== EXERCISE INPUTS

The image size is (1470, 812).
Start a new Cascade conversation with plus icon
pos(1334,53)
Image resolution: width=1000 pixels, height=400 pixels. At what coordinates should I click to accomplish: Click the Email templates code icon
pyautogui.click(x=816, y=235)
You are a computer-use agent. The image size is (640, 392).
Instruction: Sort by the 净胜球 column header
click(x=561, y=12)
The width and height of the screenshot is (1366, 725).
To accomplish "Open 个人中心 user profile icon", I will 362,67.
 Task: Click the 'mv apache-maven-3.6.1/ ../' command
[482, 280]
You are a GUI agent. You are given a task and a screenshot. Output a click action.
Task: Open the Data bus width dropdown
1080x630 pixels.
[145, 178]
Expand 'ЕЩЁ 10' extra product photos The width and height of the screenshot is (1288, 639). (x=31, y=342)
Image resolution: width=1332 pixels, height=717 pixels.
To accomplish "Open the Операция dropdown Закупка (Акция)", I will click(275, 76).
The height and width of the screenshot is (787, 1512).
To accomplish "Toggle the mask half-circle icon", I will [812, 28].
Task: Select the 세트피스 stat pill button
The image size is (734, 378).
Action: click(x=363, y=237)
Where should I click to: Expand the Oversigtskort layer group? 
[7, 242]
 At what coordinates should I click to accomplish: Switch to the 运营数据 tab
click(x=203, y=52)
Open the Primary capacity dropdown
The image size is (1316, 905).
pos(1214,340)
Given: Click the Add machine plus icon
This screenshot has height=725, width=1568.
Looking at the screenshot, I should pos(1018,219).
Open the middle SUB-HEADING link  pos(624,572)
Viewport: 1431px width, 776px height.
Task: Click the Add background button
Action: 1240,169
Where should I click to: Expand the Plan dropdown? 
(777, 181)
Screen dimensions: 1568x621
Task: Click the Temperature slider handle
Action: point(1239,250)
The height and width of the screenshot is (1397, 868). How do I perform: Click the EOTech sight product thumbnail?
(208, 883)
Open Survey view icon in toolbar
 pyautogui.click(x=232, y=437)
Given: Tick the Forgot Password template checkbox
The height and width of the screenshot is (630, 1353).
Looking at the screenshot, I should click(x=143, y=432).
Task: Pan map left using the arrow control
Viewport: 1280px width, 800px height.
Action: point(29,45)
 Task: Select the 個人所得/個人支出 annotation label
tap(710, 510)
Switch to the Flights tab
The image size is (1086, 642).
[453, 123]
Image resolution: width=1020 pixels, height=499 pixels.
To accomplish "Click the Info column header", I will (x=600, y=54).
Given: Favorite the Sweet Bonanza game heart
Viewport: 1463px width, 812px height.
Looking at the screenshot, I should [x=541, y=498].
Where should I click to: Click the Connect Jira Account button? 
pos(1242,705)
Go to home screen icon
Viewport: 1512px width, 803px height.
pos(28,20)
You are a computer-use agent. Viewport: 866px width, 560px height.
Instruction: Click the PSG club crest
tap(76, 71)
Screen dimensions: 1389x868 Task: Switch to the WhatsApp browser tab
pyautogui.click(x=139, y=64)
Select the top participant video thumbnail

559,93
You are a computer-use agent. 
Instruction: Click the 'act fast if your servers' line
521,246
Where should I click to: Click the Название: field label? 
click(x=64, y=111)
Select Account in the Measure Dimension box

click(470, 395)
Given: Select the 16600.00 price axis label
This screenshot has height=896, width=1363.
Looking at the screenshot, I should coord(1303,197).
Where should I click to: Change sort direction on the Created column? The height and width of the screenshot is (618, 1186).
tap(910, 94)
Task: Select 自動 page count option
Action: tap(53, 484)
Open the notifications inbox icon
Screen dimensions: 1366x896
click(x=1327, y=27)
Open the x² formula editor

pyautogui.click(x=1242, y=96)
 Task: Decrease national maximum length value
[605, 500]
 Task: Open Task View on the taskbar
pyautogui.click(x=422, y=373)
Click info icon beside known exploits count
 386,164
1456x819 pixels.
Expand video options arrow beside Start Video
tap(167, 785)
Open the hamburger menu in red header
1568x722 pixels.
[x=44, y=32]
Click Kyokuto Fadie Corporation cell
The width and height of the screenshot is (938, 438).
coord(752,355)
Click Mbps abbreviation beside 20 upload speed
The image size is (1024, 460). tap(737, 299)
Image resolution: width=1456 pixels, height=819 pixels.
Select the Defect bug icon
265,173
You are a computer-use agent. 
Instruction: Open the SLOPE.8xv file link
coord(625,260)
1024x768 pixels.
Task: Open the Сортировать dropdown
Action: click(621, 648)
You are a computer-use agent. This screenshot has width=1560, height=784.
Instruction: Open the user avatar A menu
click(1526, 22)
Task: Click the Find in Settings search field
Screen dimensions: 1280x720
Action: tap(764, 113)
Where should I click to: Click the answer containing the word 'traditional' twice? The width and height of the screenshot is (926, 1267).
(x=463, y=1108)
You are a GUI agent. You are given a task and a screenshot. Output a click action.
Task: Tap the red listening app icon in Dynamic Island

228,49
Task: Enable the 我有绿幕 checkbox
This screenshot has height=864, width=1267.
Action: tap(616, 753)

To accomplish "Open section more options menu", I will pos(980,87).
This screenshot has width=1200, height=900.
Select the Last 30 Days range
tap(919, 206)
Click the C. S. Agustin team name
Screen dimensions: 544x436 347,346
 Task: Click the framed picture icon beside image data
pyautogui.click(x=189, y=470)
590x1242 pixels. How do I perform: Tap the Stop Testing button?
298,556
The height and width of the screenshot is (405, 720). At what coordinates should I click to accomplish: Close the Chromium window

====

* **WORK INSTRUCTIONS**:
Word for word, transcribe each of the entries above.

* **EXERCISE ANSWER**:
The image size is (1470, 812).
Start a new Cascade conversation with plus icon
pos(1334,53)
Image resolution: width=1000 pixels, height=400 pixels. At what coordinates should I click to accomplish: Click the Email templates code icon
pyautogui.click(x=816, y=235)
You are a computer-use agent. The image size is (640, 392).
Instruction: Sort by the 净胜球 column header
click(x=561, y=12)
The width and height of the screenshot is (1366, 725).
To accomplish "Open 个人中心 user profile icon", I will 362,67.
 Task: Click the 'mv apache-maven-3.6.1/ ../' command
[482, 280]
You are a GUI agent. You are given a task and a screenshot. Output a click action.
Task: Open the Data bus width dropdown
1080x630 pixels.
[145, 178]
Expand 'ЕЩЁ 10' extra product photos The width and height of the screenshot is (1288, 639). (x=31, y=342)
Image resolution: width=1332 pixels, height=717 pixels.
To accomplish "Open the Операция dropdown Закупка (Акция)", I will click(275, 76).
The height and width of the screenshot is (787, 1512).
To accomplish "Toggle the mask half-circle icon", I will [812, 28].
Task: Select the 세트피스 stat pill button
The image size is (734, 378).
Action: click(x=363, y=237)
Where should I click to: Expand the Oversigtskort layer group? 
[7, 242]
 At what coordinates should I click to accomplish: Switch to the 运营数据 tab
click(x=203, y=52)
Open the Primary capacity dropdown
The image size is (1316, 905).
pos(1214,340)
Given: Click the Add machine plus icon
This screenshot has height=725, width=1568.
Looking at the screenshot, I should pos(1018,219).
Open the middle SUB-HEADING link  pos(624,572)
Viewport: 1431px width, 776px height.
Task: Click the Add background button
Action: 1240,169
Where should I click to: Expand the Plan dropdown? 
(777, 181)
Screen dimensions: 1568x621
Task: Click the Temperature slider handle
Action: point(1239,250)
The height and width of the screenshot is (1397, 868). How do I perform: Click the EOTech sight product thumbnail?
(208, 883)
Open Survey view icon in toolbar
 pyautogui.click(x=232, y=437)
Given: Tick the Forgot Password template checkbox
The height and width of the screenshot is (630, 1353).
Looking at the screenshot, I should click(x=143, y=432).
Task: Pan map left using the arrow control
Viewport: 1280px width, 800px height.
Action: point(29,45)
 Task: Select the 個人所得/個人支出 annotation label
tap(710, 510)
Switch to the Flights tab
The image size is (1086, 642).
[453, 123]
Image resolution: width=1020 pixels, height=499 pixels.
To accomplish "Click the Info column header", I will (x=600, y=54).
Given: Favorite the Sweet Bonanza game heart
Viewport: 1463px width, 812px height.
Looking at the screenshot, I should [x=541, y=498].
Where should I click to: Click the Connect Jira Account button? 
pos(1242,705)
Go to home screen icon
Viewport: 1512px width, 803px height.
pos(28,20)
You are a computer-use agent. Viewport: 866px width, 560px height.
Instruction: Click the PSG club crest
tap(76, 71)
Screen dimensions: 1389x868 Task: Switch to the WhatsApp browser tab
pyautogui.click(x=139, y=64)
Select the top participant video thumbnail

559,93
You are a computer-use agent. 
Instruction: Click the 'act fast if your servers' line
521,246
Where should I click to: Click the Название: field label? 
click(x=64, y=111)
Select Account in the Measure Dimension box

click(470, 395)
Given: Select the 16600.00 price axis label
This screenshot has height=896, width=1363.
Looking at the screenshot, I should coord(1303,197).
Where should I click to: Change sort direction on the Created column? The height and width of the screenshot is (618, 1186).
tap(910, 94)
Task: Select 自動 page count option
Action: tap(53, 484)
Open the notifications inbox icon
Screen dimensions: 1366x896
click(x=1327, y=27)
Open the x² formula editor

pyautogui.click(x=1242, y=96)
 Task: Decrease national maximum length value
[605, 500]
 Task: Open Task View on the taskbar
pyautogui.click(x=422, y=373)
Click info icon beside known exploits count
 386,164
1456x819 pixels.
Expand video options arrow beside Start Video
tap(167, 785)
Open the hamburger menu in red header
1568x722 pixels.
[x=44, y=32]
Click Kyokuto Fadie Corporation cell
The width and height of the screenshot is (938, 438).
coord(752,355)
Click Mbps abbreviation beside 20 upload speed
The image size is (1024, 460). tap(737, 299)
Image resolution: width=1456 pixels, height=819 pixels.
Select the Defect bug icon
265,173
You are a computer-use agent. 
Instruction: Open the SLOPE.8xv file link
coord(625,260)
1024x768 pixels.
Task: Open the Сортировать dropdown
Action: click(621, 648)
You are a computer-use agent. This screenshot has width=1560, height=784.
Instruction: Open the user avatar A menu
click(1526, 22)
Task: Click the Find in Settings search field
Screen dimensions: 1280x720
Action: tap(764, 113)
Where should I click to: Click the answer containing the word 'traditional' twice? The width and height of the screenshot is (926, 1267).
(x=463, y=1108)
You are a GUI agent. You are given a task and a screenshot. Output a click action.
Task: Tap the red listening app icon in Dynamic Island

228,49
Task: Enable the 我有绿幕 checkbox
This screenshot has height=864, width=1267.
Action: tap(616, 753)

To accomplish "Open section more options menu", I will pos(980,87).
This screenshot has width=1200, height=900.
Select the Last 30 Days range
tap(919, 206)
Click the C. S. Agustin team name
Screen dimensions: 544x436 347,346
 Task: Click the framed picture icon beside image data
pyautogui.click(x=189, y=470)
590x1242 pixels. How do I perform: Tap the Stop Testing button?
298,556
The height and width of the screenshot is (405, 720). At what coordinates should I click to accomplish: Close the Chromium window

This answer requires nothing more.